Page MenuHomePhabricator

Remove PageTriageUtil::getTopTriagers() and ApiPageTriageStats topreviewers=1
Closed, ResolvedPublic

Description

This appears to be dead code. I believe this used to be used by a feature that displayed the top 5 patrollers in the footer of Special:NewPagesFeed, but this feature appears to have been removed.

image.png (228×1 px, 191 KB)

https://en.wikipedia.org/wiki/Wikipedia:Database_reports/Top_new_article_reviewers does not appear to use this. The code for that is at https://github.com/MusikAnimal/MusikBot/blob/master/tasks/top_article_reviewers.rb

There may be an opportunity here to also remove the entire pagetriage_log SQL table. The other thing this SQL table is used for is getting a count of unreviewed articles, but this could probably be replaced with an SQL query targeting the pagetriage_page table.
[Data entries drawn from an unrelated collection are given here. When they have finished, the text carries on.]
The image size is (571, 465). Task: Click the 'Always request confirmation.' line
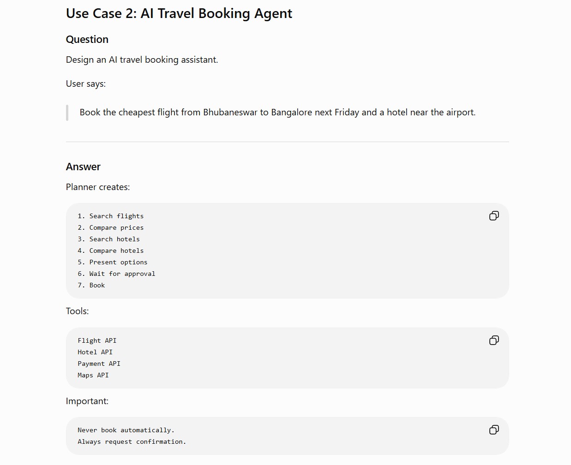132,441
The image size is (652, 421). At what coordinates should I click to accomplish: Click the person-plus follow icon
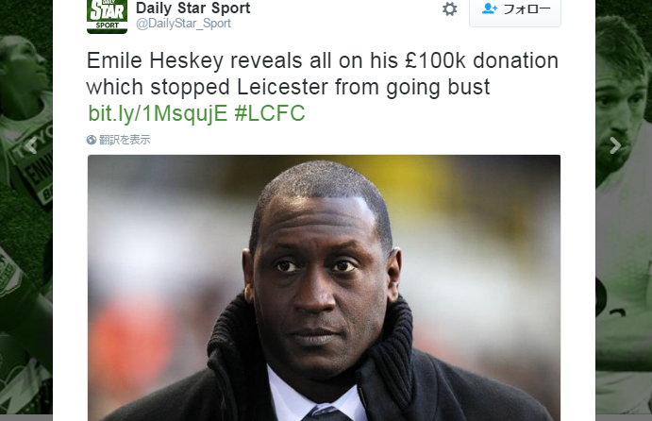point(490,8)
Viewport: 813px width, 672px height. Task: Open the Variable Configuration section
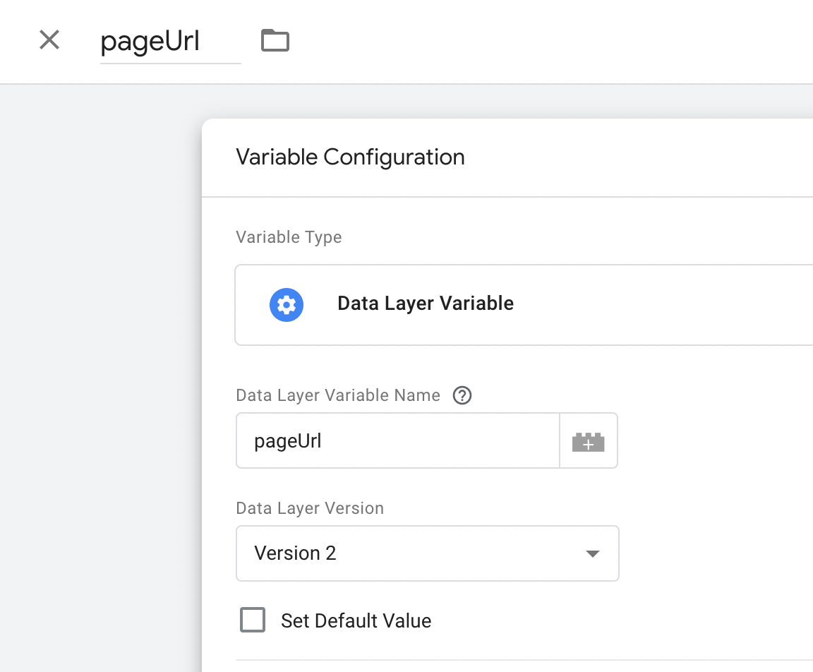(351, 157)
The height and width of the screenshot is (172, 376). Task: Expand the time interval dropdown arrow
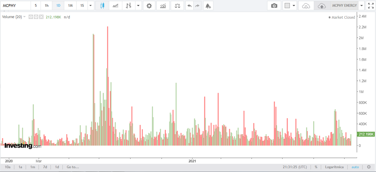click(x=91, y=6)
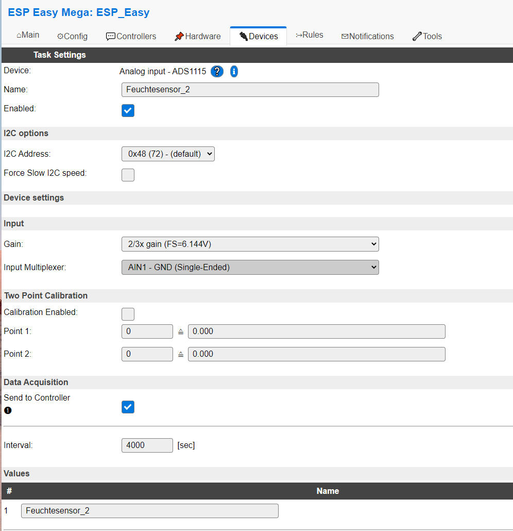This screenshot has width=513, height=531.
Task: Go to the Hardware tab
Action: click(197, 36)
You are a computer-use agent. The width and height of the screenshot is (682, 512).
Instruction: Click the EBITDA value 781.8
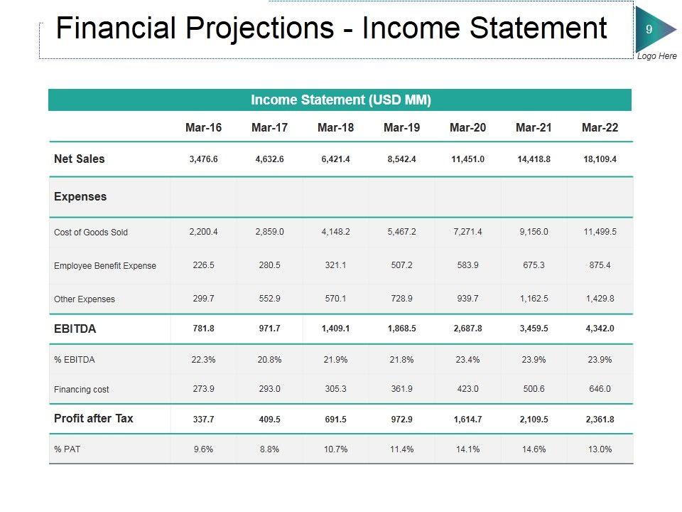203,329
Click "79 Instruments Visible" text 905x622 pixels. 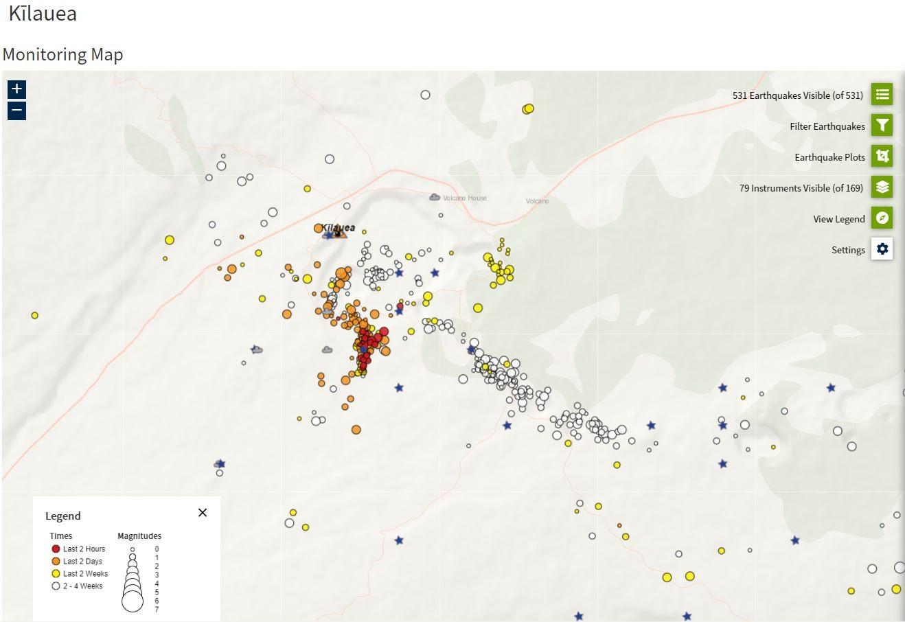click(x=801, y=188)
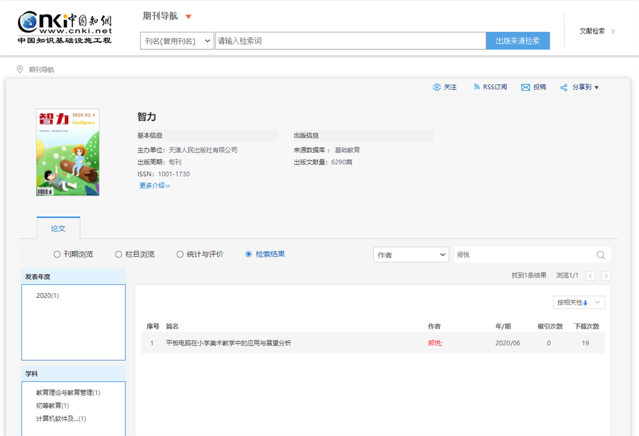The image size is (639, 436).
Task: Click the CNKI logo
Action: pyautogui.click(x=65, y=28)
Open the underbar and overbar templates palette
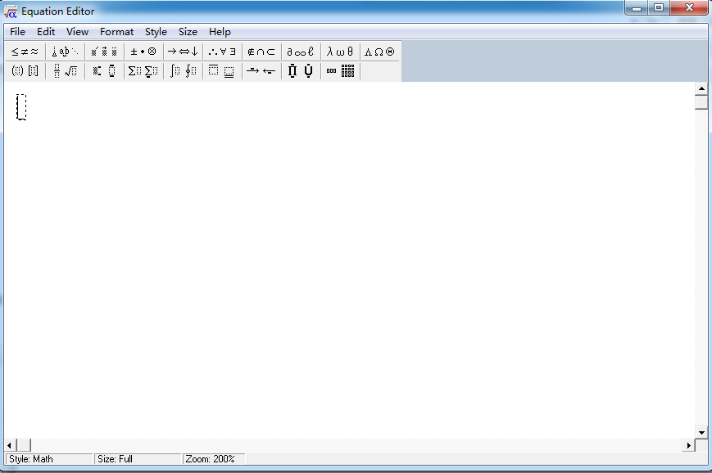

Or conversely, we could look into restoring the top 5 reviewers feature. Here's the patch where the feature was added: https://phabricator.wikimedia.org/rSVN114684. I haven't found the ticket and patch that removed it yet.

@Kudpung, do you remember the top 5 reviewers feature, and do you recall why it was removed?

Event Timeline

Restricted Application added a subscriber: Aklapper. · View Herald Transcript

We should first verify that the API isn't being used. @kostajh, can we see if the API (action=pagetriagestats&topreviewers=yes) is hit and by whom?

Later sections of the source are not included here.